START Material to process

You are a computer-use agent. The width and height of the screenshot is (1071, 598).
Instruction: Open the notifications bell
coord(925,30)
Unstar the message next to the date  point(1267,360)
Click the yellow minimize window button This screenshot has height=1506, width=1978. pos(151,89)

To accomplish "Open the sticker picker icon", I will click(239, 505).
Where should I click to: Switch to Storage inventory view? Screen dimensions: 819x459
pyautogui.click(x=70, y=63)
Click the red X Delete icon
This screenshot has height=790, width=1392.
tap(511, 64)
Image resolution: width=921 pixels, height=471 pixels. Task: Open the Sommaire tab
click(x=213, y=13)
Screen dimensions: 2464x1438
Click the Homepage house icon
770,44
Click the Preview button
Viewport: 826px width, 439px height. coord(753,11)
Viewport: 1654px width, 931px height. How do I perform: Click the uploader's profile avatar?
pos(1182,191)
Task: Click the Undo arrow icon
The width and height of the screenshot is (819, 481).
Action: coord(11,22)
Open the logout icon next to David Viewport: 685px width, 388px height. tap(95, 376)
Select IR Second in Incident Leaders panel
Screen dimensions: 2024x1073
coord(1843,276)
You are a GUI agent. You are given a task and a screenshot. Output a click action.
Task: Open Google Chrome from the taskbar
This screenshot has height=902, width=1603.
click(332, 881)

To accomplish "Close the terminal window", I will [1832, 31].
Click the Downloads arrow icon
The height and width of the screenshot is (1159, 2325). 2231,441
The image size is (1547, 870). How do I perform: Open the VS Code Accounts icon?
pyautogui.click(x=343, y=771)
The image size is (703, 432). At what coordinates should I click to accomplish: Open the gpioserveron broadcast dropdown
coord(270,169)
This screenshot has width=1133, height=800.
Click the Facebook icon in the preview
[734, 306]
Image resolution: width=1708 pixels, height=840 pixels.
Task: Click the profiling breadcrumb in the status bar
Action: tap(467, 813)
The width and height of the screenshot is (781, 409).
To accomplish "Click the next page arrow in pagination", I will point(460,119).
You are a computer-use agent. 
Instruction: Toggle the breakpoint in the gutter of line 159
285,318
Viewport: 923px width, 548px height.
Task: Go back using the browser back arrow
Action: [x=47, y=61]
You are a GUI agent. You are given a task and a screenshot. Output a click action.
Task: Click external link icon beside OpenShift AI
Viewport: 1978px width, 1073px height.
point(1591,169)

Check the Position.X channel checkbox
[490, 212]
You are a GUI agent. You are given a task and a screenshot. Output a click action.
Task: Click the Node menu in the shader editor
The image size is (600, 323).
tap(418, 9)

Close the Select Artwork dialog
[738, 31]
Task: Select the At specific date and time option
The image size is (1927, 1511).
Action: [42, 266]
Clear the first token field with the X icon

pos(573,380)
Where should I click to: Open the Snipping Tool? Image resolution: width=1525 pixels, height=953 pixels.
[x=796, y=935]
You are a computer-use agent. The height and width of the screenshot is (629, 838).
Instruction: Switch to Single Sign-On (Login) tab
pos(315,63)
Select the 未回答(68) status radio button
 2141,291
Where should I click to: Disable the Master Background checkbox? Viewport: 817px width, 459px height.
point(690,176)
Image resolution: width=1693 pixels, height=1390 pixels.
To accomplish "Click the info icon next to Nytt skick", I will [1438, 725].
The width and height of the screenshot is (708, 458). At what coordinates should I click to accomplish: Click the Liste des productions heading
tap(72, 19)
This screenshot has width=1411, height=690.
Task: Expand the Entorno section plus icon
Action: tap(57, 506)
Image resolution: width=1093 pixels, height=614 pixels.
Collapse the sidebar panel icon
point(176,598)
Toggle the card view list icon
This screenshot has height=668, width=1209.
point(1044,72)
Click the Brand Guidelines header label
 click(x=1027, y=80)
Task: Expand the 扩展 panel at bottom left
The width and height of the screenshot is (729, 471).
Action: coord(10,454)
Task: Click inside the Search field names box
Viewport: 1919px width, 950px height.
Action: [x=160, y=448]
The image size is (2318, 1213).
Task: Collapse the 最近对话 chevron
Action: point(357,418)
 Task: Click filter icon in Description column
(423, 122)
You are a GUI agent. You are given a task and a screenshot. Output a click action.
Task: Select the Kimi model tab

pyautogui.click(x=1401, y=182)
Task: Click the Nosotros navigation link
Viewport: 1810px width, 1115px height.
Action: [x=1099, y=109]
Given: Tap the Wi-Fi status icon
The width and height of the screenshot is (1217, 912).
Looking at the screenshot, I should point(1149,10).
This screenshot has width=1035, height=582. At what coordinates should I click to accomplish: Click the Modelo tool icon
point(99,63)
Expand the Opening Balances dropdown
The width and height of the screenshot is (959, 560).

END Material to process

> _Exercise_
Set down exactly the lines beginning at the one that holds "This screenshot has width=1035, height=582." and ending with the last line of the data.

> _Response to this exercise_
This screenshot has width=1035, height=582. At what coordinates should I click to accomplish: Click the Modelo tool icon
point(99,63)
Expand the Opening Balances dropdown
The width and height of the screenshot is (959, 560).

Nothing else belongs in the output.